Second, from the scant reporting, it appears that the woman who donated her uterus did so from dual motives. Time reported : “she and her husband had already decided they were not going to have any more children, and she wanted to offer someone else a shot at motherhood.” She apparently chose to kill two birds with one stone, undergo a permanent sterilization procedure in order not to have any more children, and donate the uterus she had removed by hysterectomy to an AUI patient. The Catechism of the Catholic Church, quoting Humanae Vitae, teaches that “every action which, whether in anticipation of the conjugal act, or its accomplishments, or in the development of its natural consequences, proposes, whether as an end or a means, to render procreation impossible” is contraceptive and hence immoral (no. 2370). This includes elective hysterectomy for sterilization purposes (no. 2399).
Ever Morally Legitimate?
If uterus transplants did not involve IVF or elective sterilization, could they be consistent with the goods of marriage? Let’s look at each question individually.
First, must women use IVF to conceive their own children? If women suffering from AUI, who still have functioning ovaries, could receive not simply a uterus and cervix but also functioning and attached fallopian tubes (perhaps one day from tubes created  using one’s own adult stem cells ), then a successful transplant may be the occasion for facilitating fertilization as a result of marital intercourse. The 1987 bioethics instruction from the Congregation for the Doctrine of the Faith, Donum Vitae, teaches as a moral principle that technological procedures that “assist” the martial conjugal act to reach its proper finalities can be licit, while those that “substitute” for it (e.g., IVF) are not. Uterus transplants that facilitate martial intercourse would fall under those that “assist” the conjugal act. This, of course, implies that recipients are married or about to get married.

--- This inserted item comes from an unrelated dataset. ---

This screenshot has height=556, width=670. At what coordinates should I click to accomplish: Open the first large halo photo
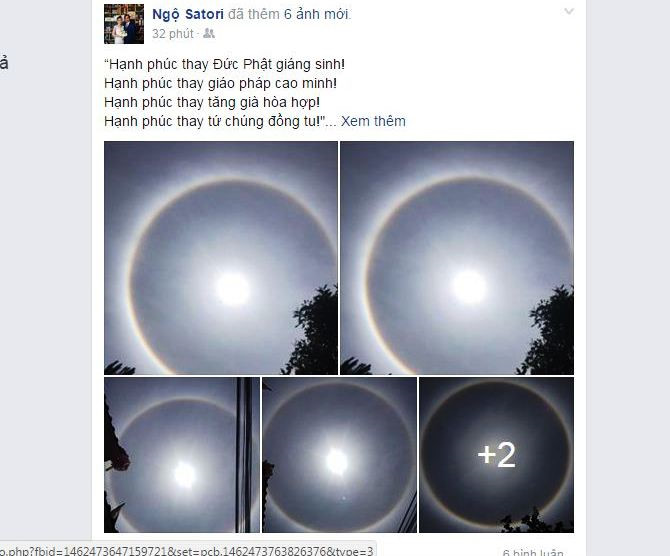point(221,258)
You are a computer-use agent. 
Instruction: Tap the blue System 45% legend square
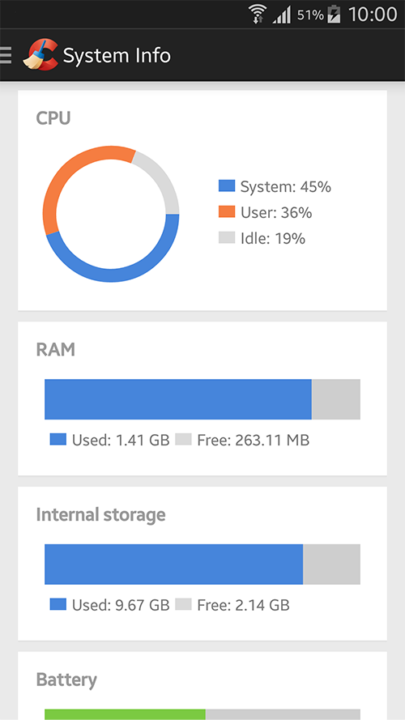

Second, if transplants were received from deceased donors, then the problem of elective sterilization would be removed.
Whether or not these two alternatives are surgically possible are medical and not ethical questions. If at present they are not possible, then conscientious researchers should certainly explore how to make them possible.
One final ethical question. The procedure requires that otherwise healthy women undergo multiple surgeries, including an eventual hysterectomy. Are these justifiable in light of the benefits to be achieved? Assessing this question fully can only be done in the light of the medical facts bearing upon each person asking the question. But in principle, the benefit for a formerly absolutely-sterile couple of becoming able to engage in fruitful marital intercourse is very great. Therefore, unless some grave harm is threatened in the individual case which would cause the spouses to compromise on some existing duties, then it very well may be licit to accept the risks posed by multiple surgeries, including the therapeutically-indicated hysterectomy after a child has been brought to term.
It might even be possible  one day using induced pluripotent stem cells (iPSCs) to grow a uterus in vitro using a patient’s own cells that would not be subject to the same rejection problems as foreign tissue transplants.